UNWRAPPED: The Truth about Supermarket Plastics

Supermarkets in Australia are a $130 billion industry and responsible for supplying the majority of household plastic packaging. The Australian Marine Conservation Society and the Boomerang Alliance have audited plastic use in our supermarkets and released a first audit on their performance.

We used publicly available data and then followed up with specific questions directly to the supermarkets. We focussed on the big three (Woolworths, Coles and ALDI) with a watching brief on Metcash (IGA/Foodland).

Based on our assessments ALDI leads the way in the Australian market, achieving the highest score in 2023. We note that all our supermarkets still have a long way to go before they are any way near world's best practice, something we think should be the goal.

A big thank you to all our citizen investigators for conducting their own surveys. The data was captured in the report. We plan for this to be an annual audit.

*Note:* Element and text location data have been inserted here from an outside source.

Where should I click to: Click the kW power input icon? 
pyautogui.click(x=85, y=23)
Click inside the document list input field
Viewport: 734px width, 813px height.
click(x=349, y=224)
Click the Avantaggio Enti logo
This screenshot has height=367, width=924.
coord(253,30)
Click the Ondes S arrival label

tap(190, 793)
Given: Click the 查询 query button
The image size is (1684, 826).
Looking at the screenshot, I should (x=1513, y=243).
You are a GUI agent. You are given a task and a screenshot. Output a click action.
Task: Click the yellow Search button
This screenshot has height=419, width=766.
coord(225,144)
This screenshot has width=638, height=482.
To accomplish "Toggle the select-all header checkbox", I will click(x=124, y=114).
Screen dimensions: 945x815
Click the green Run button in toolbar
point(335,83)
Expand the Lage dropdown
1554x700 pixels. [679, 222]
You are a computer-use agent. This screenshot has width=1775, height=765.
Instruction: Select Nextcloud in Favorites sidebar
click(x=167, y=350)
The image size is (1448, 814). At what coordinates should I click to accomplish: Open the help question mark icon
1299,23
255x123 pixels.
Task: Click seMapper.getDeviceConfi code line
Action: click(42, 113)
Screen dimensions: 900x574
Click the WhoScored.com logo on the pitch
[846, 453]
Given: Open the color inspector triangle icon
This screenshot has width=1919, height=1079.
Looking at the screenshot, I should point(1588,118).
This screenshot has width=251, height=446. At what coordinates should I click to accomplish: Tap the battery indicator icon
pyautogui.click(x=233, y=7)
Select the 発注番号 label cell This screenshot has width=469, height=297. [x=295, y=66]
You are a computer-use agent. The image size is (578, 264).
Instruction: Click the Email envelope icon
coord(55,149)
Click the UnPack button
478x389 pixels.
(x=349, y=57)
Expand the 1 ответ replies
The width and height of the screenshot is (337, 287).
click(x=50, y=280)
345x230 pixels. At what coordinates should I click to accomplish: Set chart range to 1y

  • Most supermarkets are not transparent about their plastic footprint.

  • Reuse and refill systems need to be scaled up urgently, to provide consumers with cost comparative options without unnecessary plastic packaging

  • Leading supermarkets are not prioritising removal of plastic, over-relying on false solutions such as 'lightweighting' - making packaging lighter to claim plastic reductions.

  • Loose fresh produce is frequently more expensive than plastic-packed produce, pushing consumers towards unnecessary plastic packaging, and penalises those who try to reduce their plastic consumption in a cost-of-living crisis.

  • Supplier packaging guidelines are rarely enforced, allowing suppliers to use whatever packaging option is cheapest or easiest to print marketing material onto.

  • Recycling and recycled content was the worst performing area of all assessed categories. In spite of the message coming from Australian supermarkets, little real progress has been made on increasing the recycled content in plastic packaging, diminishing recycling efforts and the vision of creating a circular economy for plastics in Australia.